*Excerpt to read*
Fritz

We have a new dog. That has been more of a mixed bag than I anticipated.

The house was so quiet and I really wanted the comfort of a dog to ease the sad feelings I was having as I grieve the losses. I started looking for labradoodles and it was a complicated process with lots of phone calls, many web sites with puppies, research, more phone calls, discussion, phone calls. It was probably obsessive.

We kind of moved our sites from labradoodles to goldendoodles. At first I wanted to have a dog that had a similar temperament to Harvey without looking too much like him and I got excited about some chocolate colored puppies that cost more than we could afford.

We kept looking. We wanted a dog from Kansas. We wanted to buy from a breeder who spent time socializing the puppies. We finally found a puppy raised indoors by a woman who raises therapy dogs. Both his parents are therapy dogs. They are also smaller examples of their breeds, so this pup will likely grow to be around 50 pounds, instead of the 75 pounds that Harvey had reached. The breeder had begun house training the pups and they knew they had to sit to be petted.

*Provided material*
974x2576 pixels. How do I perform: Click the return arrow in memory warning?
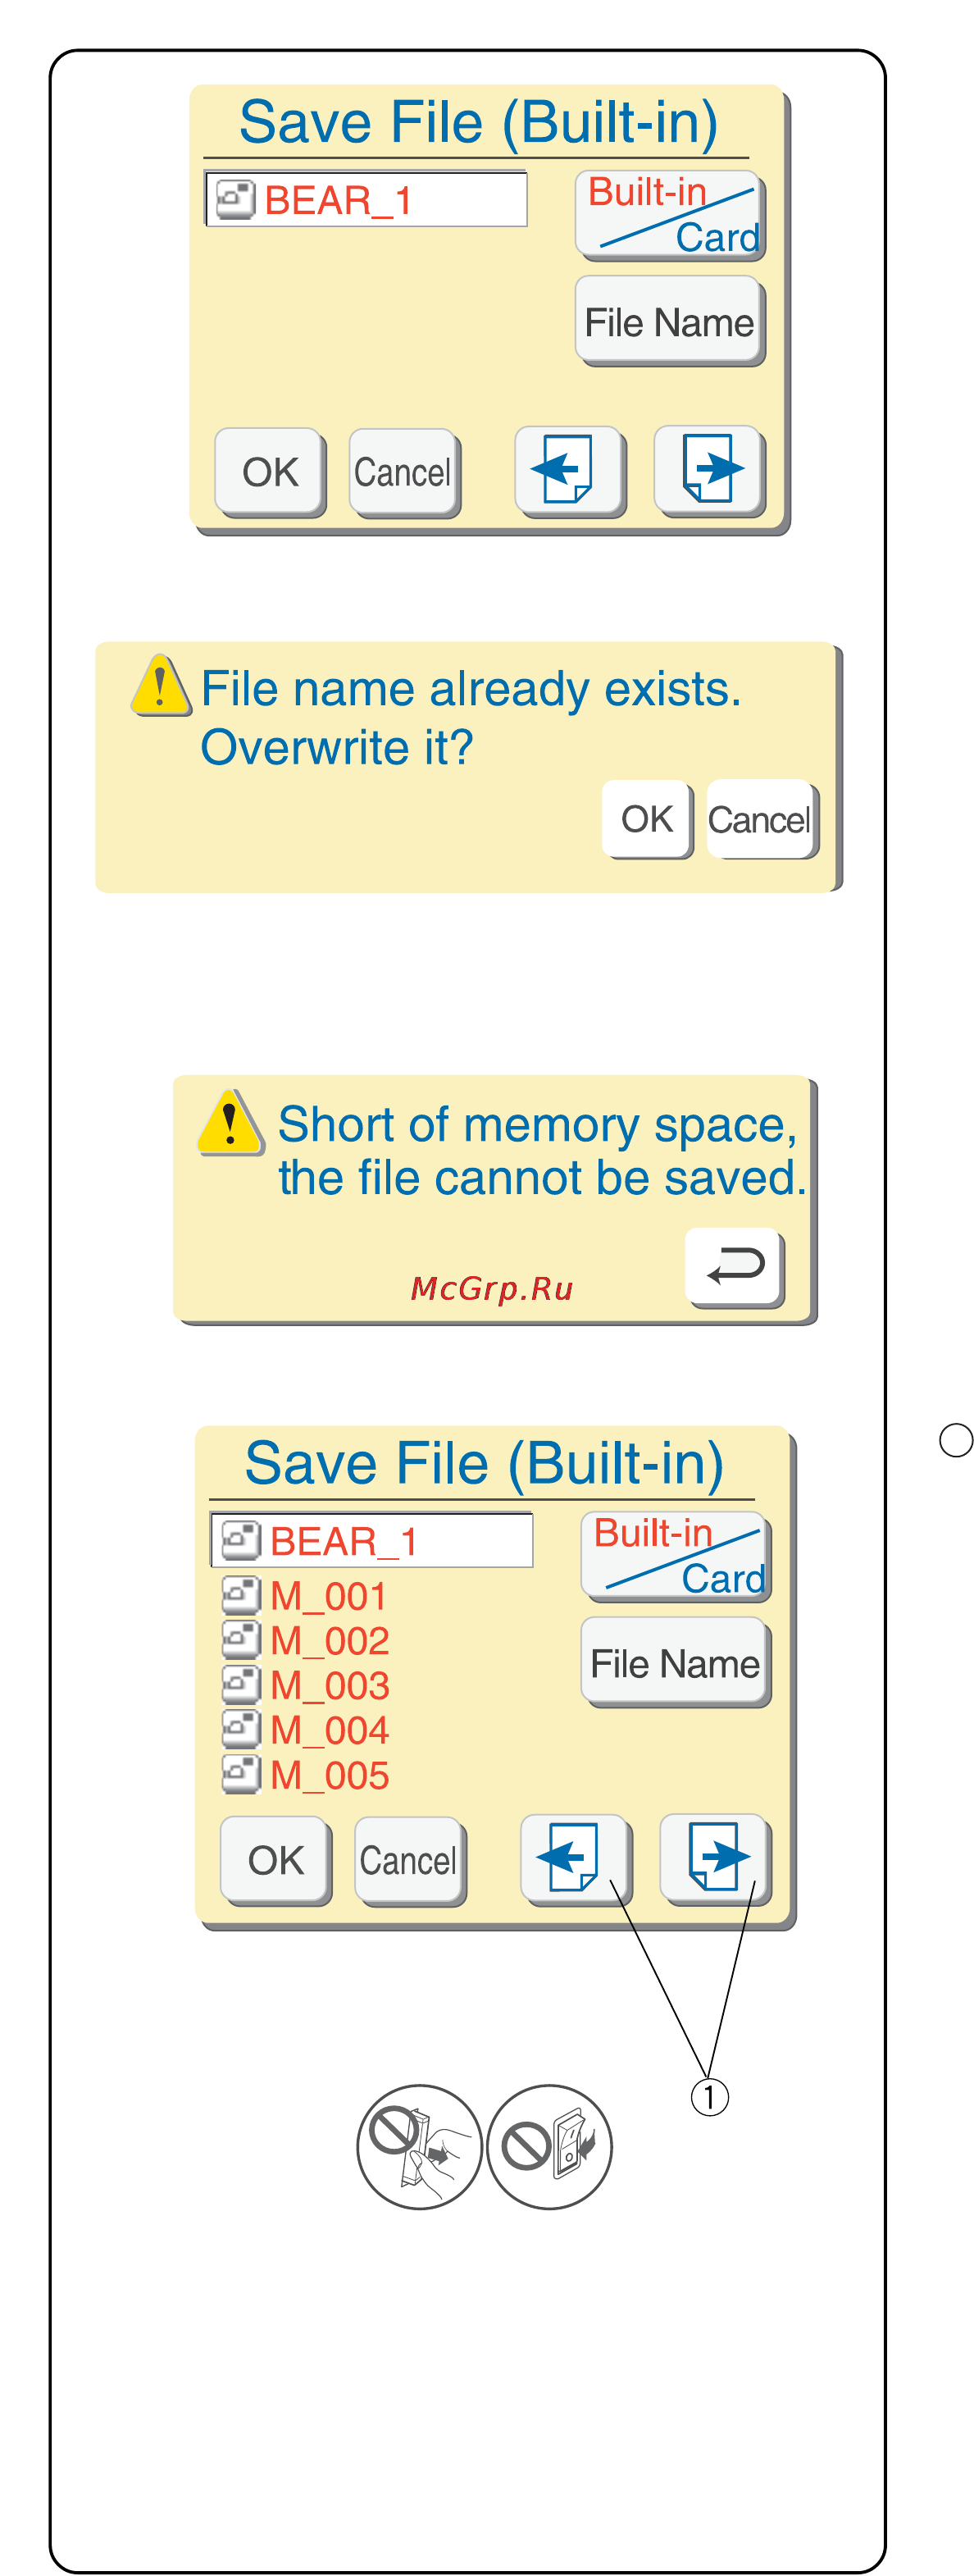click(x=734, y=1267)
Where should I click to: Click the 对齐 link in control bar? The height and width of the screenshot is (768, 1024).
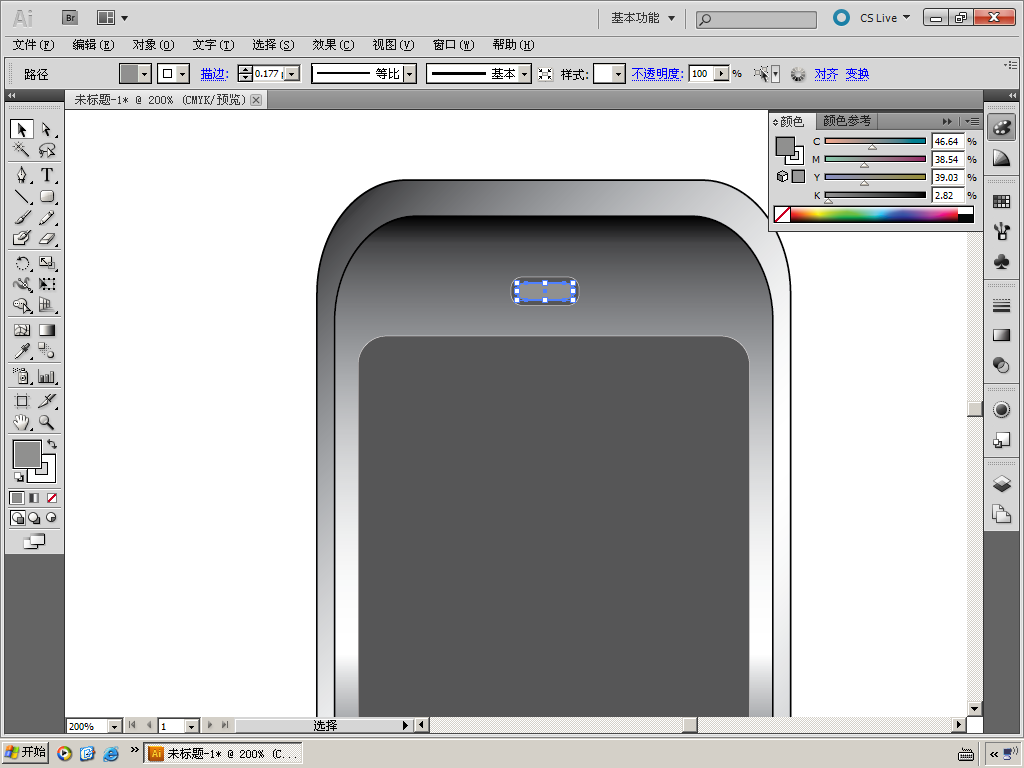826,74
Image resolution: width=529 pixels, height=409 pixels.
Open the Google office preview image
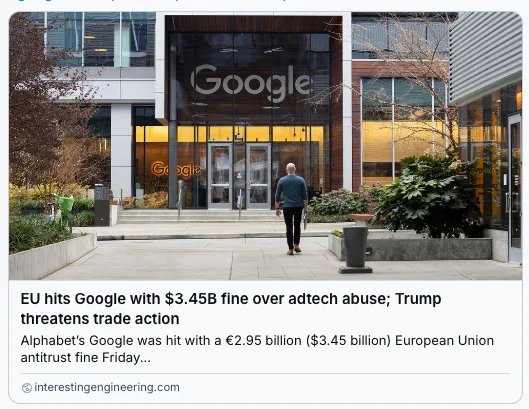(x=266, y=146)
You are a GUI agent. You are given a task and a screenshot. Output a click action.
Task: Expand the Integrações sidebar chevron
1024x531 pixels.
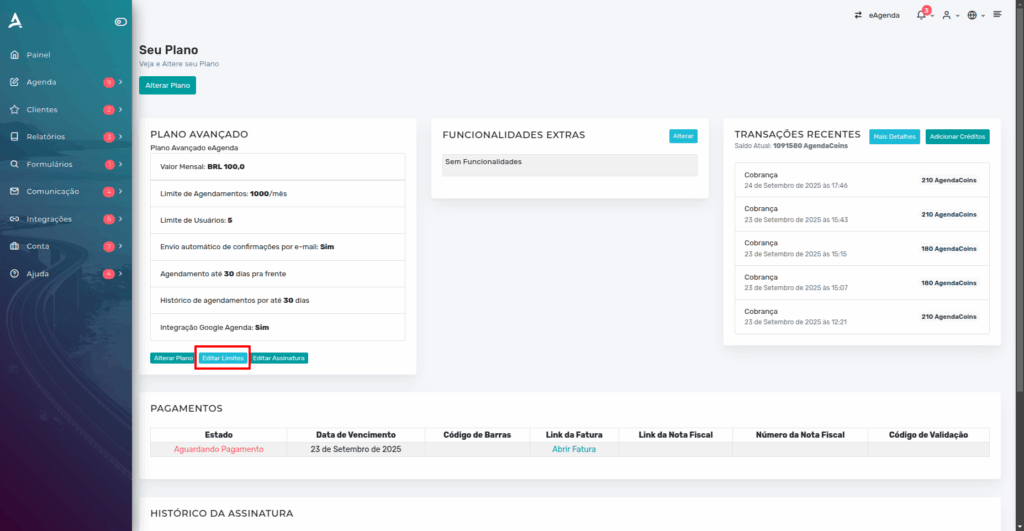pyautogui.click(x=121, y=219)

*Problem description*
Reproduce the stretch of the new-dog text from "We kind of moved" through "we could afford." word for word.

*Finished task*
We kind of moved our sites from labradoodles to goldendoodles. At first I wanted to have a dog that had a similar temperament to Harvey without looking too much like him and I got excited about some chocolate colored puppies that cost more than we could afford.